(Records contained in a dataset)

# # # # # # #

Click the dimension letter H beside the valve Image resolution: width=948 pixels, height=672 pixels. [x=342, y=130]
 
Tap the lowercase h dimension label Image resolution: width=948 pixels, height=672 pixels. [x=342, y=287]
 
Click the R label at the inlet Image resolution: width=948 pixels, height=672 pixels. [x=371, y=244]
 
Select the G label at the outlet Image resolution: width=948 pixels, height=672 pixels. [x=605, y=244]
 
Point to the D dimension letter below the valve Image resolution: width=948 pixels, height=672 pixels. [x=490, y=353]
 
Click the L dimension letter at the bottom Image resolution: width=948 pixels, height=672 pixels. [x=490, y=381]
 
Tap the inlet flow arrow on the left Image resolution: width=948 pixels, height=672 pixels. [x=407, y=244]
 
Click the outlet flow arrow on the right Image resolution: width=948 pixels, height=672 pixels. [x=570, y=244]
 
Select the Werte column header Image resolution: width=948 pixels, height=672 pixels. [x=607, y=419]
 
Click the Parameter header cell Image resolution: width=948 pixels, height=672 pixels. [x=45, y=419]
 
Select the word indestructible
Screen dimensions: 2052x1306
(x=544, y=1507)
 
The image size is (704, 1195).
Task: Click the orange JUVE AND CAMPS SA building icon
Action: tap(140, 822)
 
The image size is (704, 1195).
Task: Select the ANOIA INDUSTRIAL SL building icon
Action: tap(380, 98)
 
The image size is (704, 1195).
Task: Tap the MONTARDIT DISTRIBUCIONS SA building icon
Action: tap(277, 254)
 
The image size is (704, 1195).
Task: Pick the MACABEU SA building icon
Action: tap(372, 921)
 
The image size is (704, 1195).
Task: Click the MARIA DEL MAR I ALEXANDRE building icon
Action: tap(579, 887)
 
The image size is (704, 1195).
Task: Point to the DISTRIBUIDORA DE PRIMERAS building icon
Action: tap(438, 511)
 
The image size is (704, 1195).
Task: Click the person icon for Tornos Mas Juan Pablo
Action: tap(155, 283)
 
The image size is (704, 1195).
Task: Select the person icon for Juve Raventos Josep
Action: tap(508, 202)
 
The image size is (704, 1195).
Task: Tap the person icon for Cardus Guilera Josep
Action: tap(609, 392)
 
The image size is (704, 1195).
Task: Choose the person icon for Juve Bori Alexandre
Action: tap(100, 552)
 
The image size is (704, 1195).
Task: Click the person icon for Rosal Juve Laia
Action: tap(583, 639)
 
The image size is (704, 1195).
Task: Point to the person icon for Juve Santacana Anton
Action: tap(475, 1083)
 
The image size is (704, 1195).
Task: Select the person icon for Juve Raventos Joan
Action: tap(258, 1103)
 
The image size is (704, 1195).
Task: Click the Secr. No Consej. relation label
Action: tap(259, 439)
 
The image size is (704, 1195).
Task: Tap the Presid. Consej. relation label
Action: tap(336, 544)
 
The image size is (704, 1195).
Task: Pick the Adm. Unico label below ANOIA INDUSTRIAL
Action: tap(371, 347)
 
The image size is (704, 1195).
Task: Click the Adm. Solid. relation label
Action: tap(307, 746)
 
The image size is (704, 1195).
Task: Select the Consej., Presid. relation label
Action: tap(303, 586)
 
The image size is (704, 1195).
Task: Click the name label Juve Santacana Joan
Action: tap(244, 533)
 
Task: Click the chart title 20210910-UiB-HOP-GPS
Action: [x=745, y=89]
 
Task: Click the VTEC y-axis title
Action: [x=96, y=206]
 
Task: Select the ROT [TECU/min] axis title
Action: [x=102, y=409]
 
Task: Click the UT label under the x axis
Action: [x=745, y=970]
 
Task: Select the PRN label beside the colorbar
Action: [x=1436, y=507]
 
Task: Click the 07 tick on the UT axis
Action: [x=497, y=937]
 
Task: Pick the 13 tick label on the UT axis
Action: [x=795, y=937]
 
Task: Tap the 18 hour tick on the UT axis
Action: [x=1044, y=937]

# # # # # # #

== PROBLEM DETAILS ==
Find every line above that contains the string "axis" and copy each one. Matching is case-sensitive.

== SOLUTION FOR THIS PROBLEM ==
Task: Click the VTEC y-axis title
Task: Select the ROT [TECU/min] axis title
Task: Click the UT label under the x axis
Task: Click the 07 tick on the UT axis
Task: Pick the 13 tick label on the UT axis
Task: Tap the 18 hour tick on the UT axis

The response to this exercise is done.